2.4 Fractional Linear Equations — Intermediate Algebra

When working with fractions built into linear equations, it is often easiest to remove the fraction in the very first step. This generally means finding the LCD of the fraction and then multiplying every term in the entire equation by the LCD.

Example 2.4.1

Solve for $x$ in the equation $\dfrac{3}{4}x - \dfrac{7}{2} = \dfrac{5}{6}.$

For this equation, the LCD is 12, so every term in this equation will be multiplied by 12.

$\dfrac{3}{4}x(12) - \dfrac{7}{2}(12) = \dfrac{5}{6}(12)$

Cancelling out the denominator yields:

$3x(3) - 7(6) = 5(2)$

Multiplying results in:

$\begin{array}{rrrrr} \\ \\ \\ 9x&-&42&=&10 \\ &+&42&&+42 \\ \midrule &&\dfrac{9x}{9}&=&\dfrac{52}{9} \\ \\ &&x&=&\dfrac{52}{9} \end{array}$

Example 2.4.2

Solve for $x$ in the equation $\dfrac{3\left(\dfrac{5}{9}x+\dfrac{4}{27}\right)}{2}=3.$

First, remove the outside denominator 2 by multiplying both sides by 2:

$\left(2\right)\dfrac{3\left(\dfrac{5}{9}x+\dfrac{4}{27}\right)}{2}=3(2)$

$3\left(\dfrac{5}{9}x+\dfrac{4}{27}\right)=6$

Now divide both sides by 3, which leaves:

$\dfrac{5}{9}x + \dfrac{4}{27} = 2$

To remove the 9 and 27, multiply both sides by the LCD, 27:

$\dfrac{5}{9}x\left(27\right) + \dfrac{4}{27}\left(27\right) = 2(27)$

This leaves:

$\begin{array}{rrrrl} 5x(3)&+&4&=&54 \\ &-&4&&-4 \\ \midrule &&15x&=&50 \\ \\ &&x&=&\dfrac{50}{15}\text{ or }\dfrac{10}{3} \end{array}$

2.6 Working With Formulas — Intermediate Algebra

In algebra, expressions often need to be simplified to make them easier to use.
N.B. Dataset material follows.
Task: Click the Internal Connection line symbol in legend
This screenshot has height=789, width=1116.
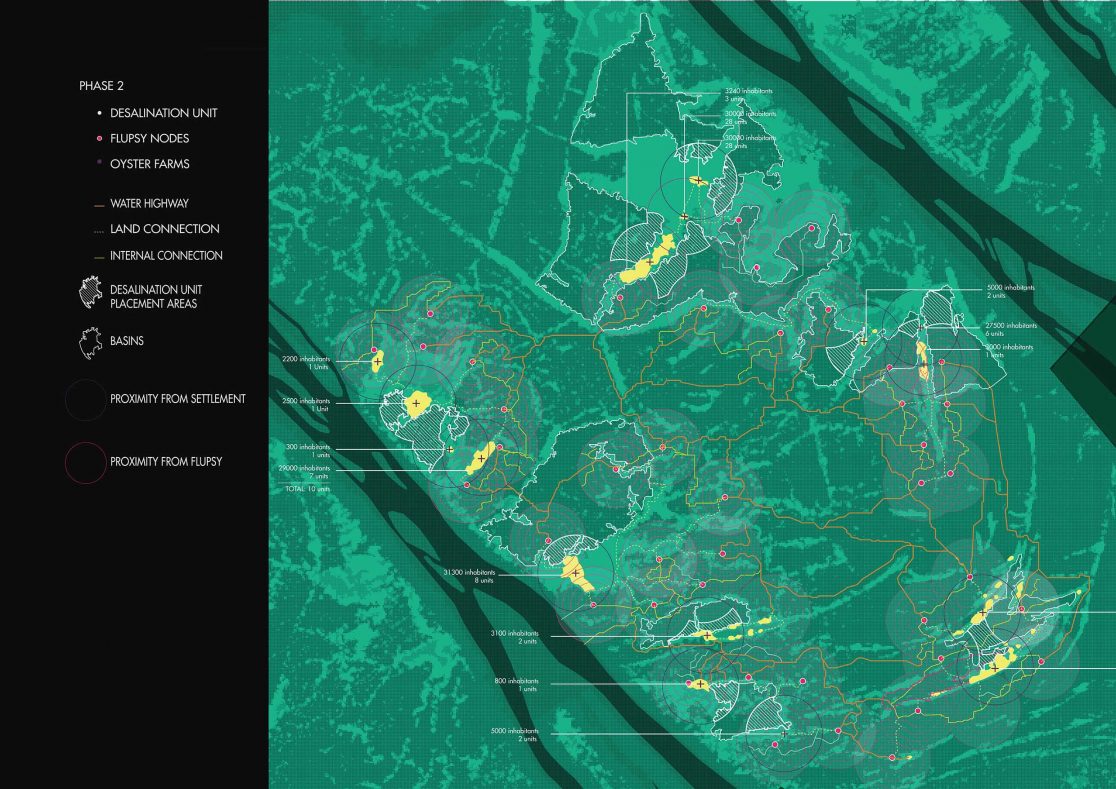Action: pyautogui.click(x=88, y=256)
There are three basic forms of simplifying, which will be reviewed here. The first form of simplifying expressions is used when the value of each variable in an expression is known. In this case, each variable can be replaced with the equivalent number, and the rest of the expression can be simplified using the order of operations.

Example 2.6.1

Evaluate $p(q + 6)$ when $p = 3$ and $q = 5.$

$\begin{array}{rl} (3)((5)+(6))&\text{Replace }p\text{ with 3 and }q\text{ with 5 and evaluate parentheses} \\ (3)(11)&\text{Multiply} \\ 33&\text{Solution} \end{array}$

Whenever a variable is replaced with something, the new number is written inside a set of parentheses. Notice the values of 3 and 5 in the previous example are in parentheses. This is to preserve operations that are sometimes lost in a simple substitution. Sometimes, the parentheses won’t make a difference, but it is a good habit to always use them to prevent problems later.

Example 2.6.2

Evaluate $x + zx(3 - z)\left(\dfrac{x}{3}\right)$ when $x = -6$ and $z = -2.$

$\begin{array}{rl} (-6)+(-2)(-6)\left[(3)-(-2)\right]\left(\dfrac{-6}{3}\right)&\text{Evaluate parentheses} \\ \\ -6+(-2)(-6)(5)(-2)&\text{Multiply left to right} \\ -6+12(5)(-2)&\text{Multiply left to right} \\ -6+60(-2) &\text{Multiply} \\ -6-120 & \text{Subtract} \\ -126& \text{Solution}\end{array}$

Isolating variables in formulas is similar to solving general linear equations. The only difference is, with a formula, there will be several variables in the problem, and the goal is to solve for one specific variable. For example, consider solving a formula such as $A = \pi r^2+ \pi rs$ (the formula for the surface area of a right circular cone) for the variable $s.$ This means isolating the $s$ so the equation has $s$ on one side. So a solution might look like $s = \dfrac{A - \pi r^2}{\pi r}.$ This second equation gives the same information as the first; they are algebraically equivalent. However, one is solved for the area $A,$ while the other is solved for the slant height of the cone $s.$

When solving a formula for a variable, focus on the one variable that is being solved for; all the others are treated just like numbers. This is shown in the following example. Two parallel problems are shown: the first is a normal one-step equation, and the second is a formula that you are solving for $x.$

Example 2.6.3

Isolate the variable $x$ in the following equations.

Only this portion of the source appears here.